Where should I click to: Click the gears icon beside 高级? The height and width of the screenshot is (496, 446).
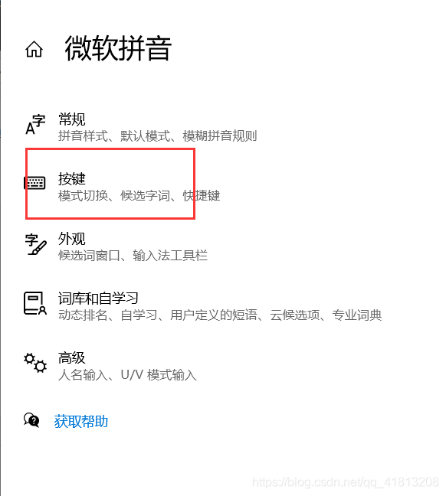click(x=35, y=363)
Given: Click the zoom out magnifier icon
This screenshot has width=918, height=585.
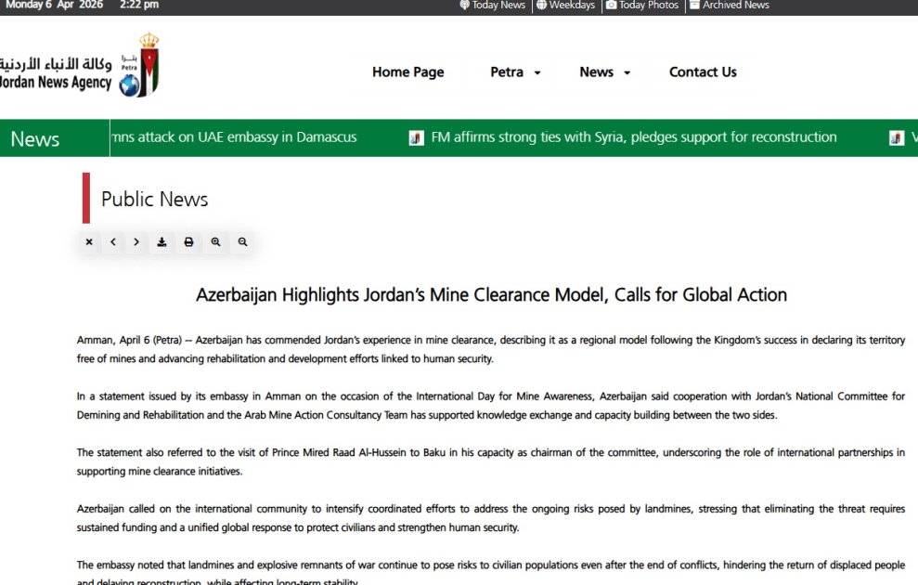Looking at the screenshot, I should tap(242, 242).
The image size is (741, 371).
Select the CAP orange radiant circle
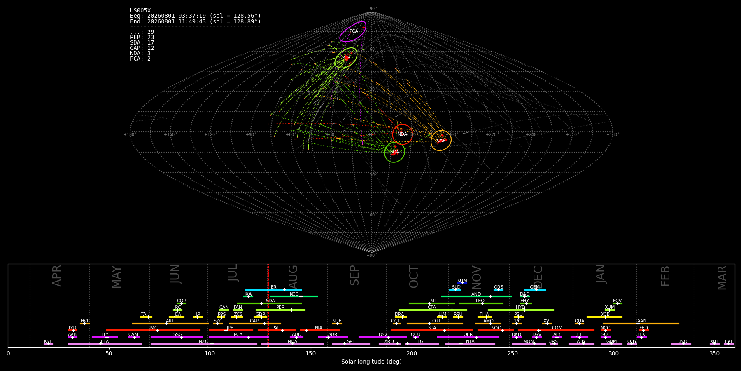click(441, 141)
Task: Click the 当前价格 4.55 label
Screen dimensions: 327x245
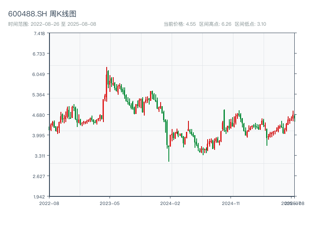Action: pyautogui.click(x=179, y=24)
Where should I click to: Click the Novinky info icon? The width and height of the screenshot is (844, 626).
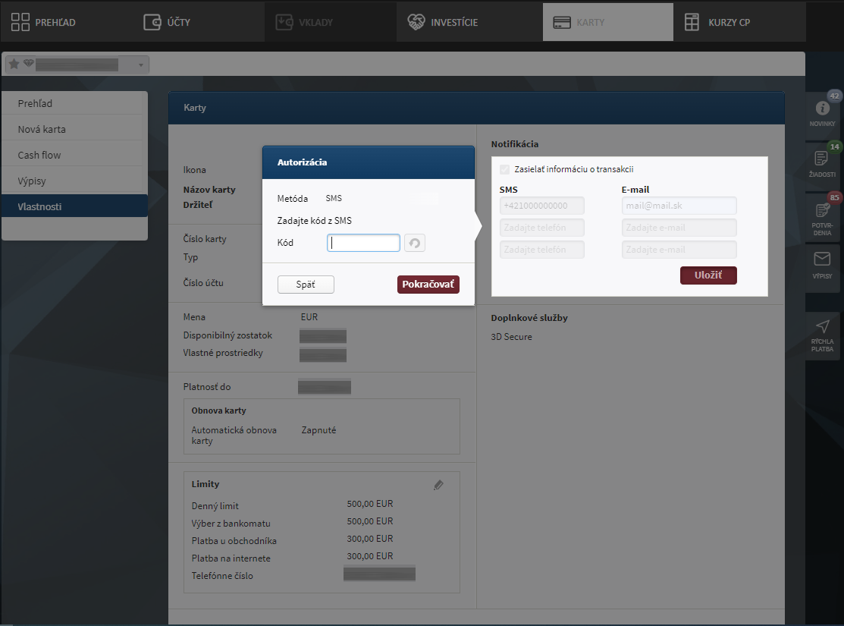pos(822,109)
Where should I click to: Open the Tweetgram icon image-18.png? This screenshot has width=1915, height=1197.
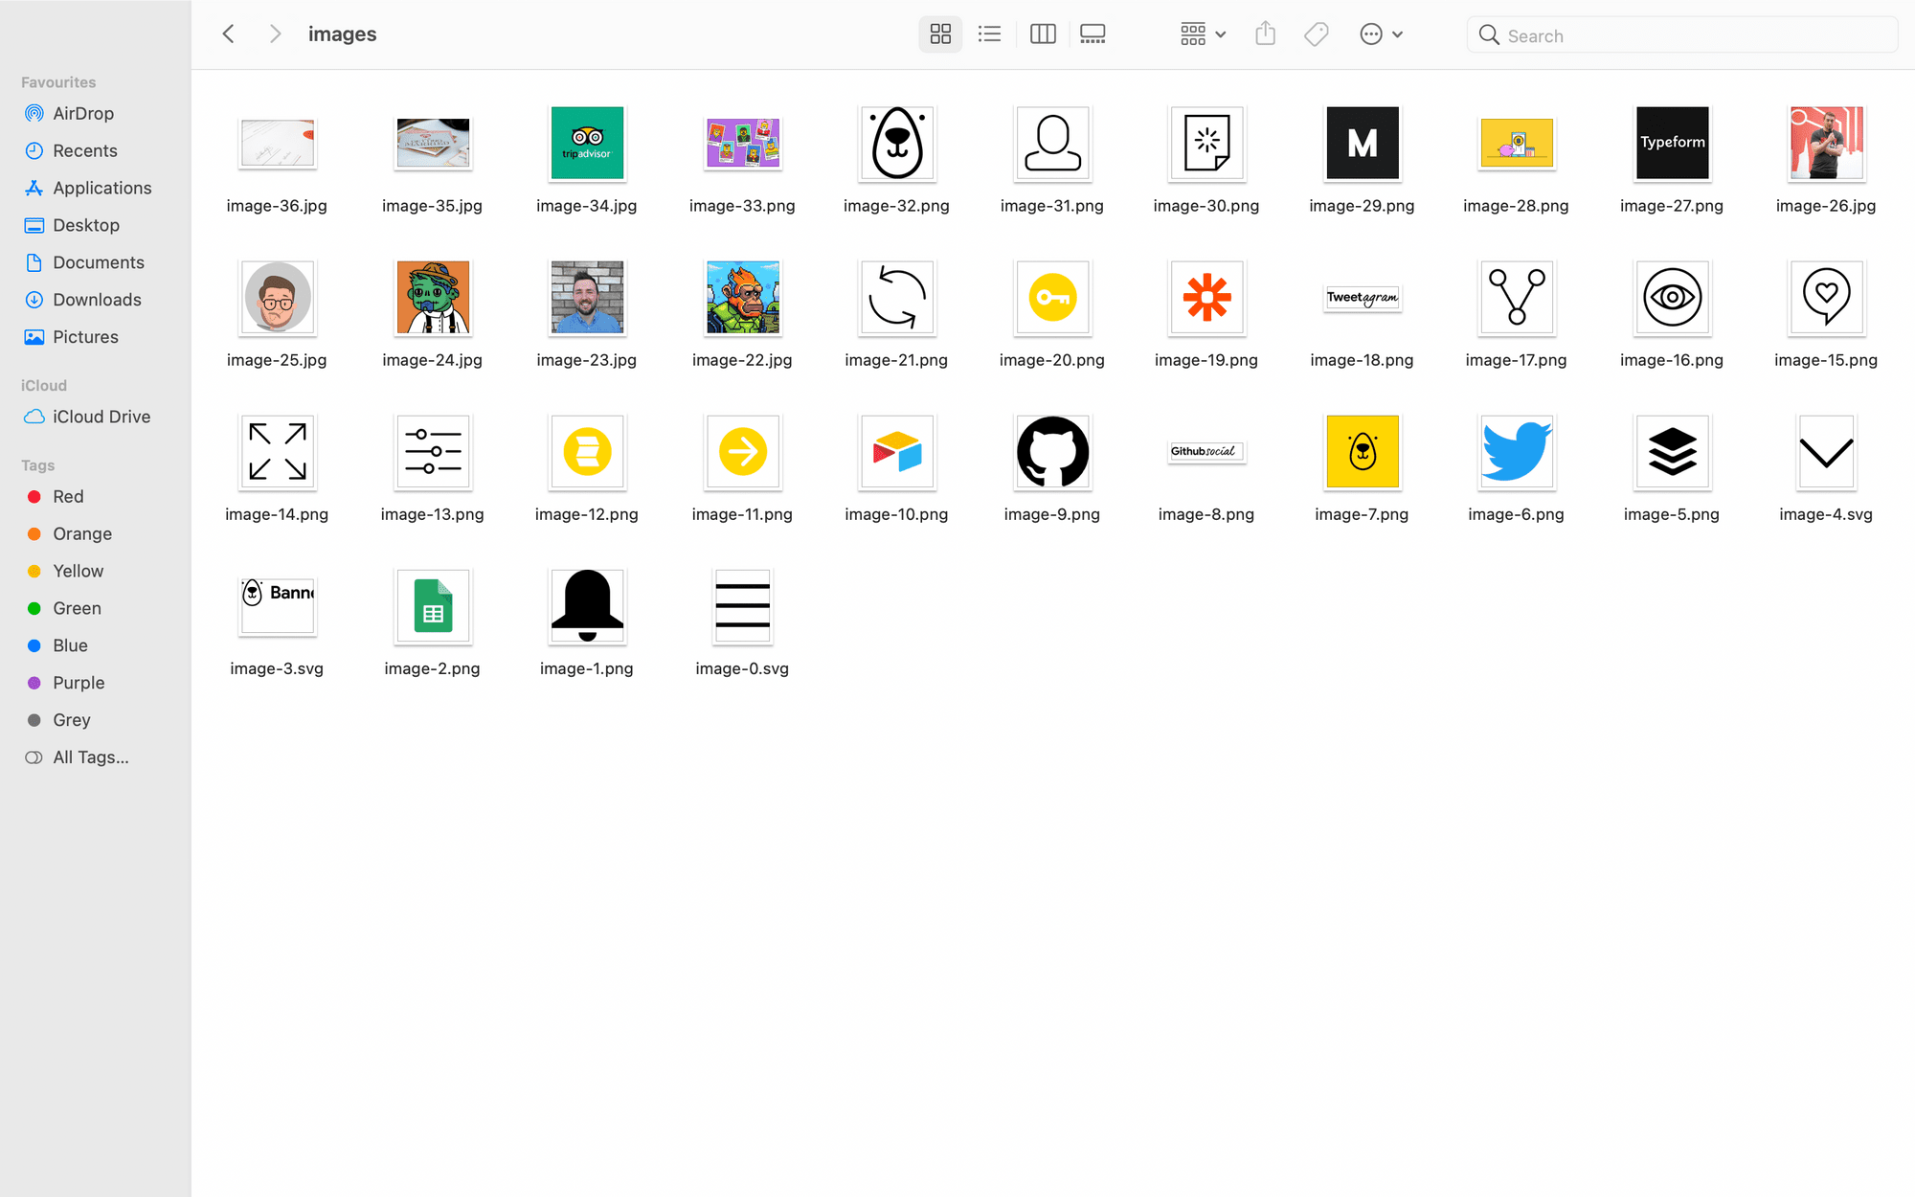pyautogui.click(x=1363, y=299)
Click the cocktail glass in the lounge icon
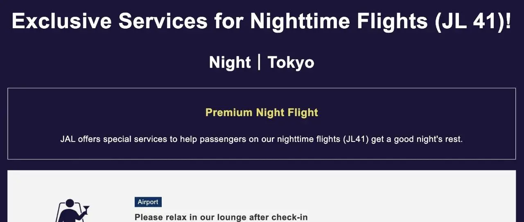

== == ==

◆ **What is being asked**:
"Given: Click the zoom out magnifier icon" marks the first line to be returned; return exactly that line and every line after it through the last line of the listing, omitting pictures.

◆ **Reply**:
Given: Click the zoom out magnifier icon
This screenshot has width=918, height=585.
Looking at the screenshot, I should tap(242, 242).
The image size is (741, 371).
Select the CAP orange radiant circle
click(441, 141)
Task: Click the 当前价格 4.55 label
Screen dimensions: 327x245
Action: pyautogui.click(x=179, y=24)
Where should I click to: Click the Novinky info icon? The width and height of the screenshot is (844, 626).
pos(822,109)
Where should I click to: Open the Tweetgram icon image-18.png? This screenshot has width=1915, height=1197.
pyautogui.click(x=1363, y=299)
Click the cocktail glass in the lounge icon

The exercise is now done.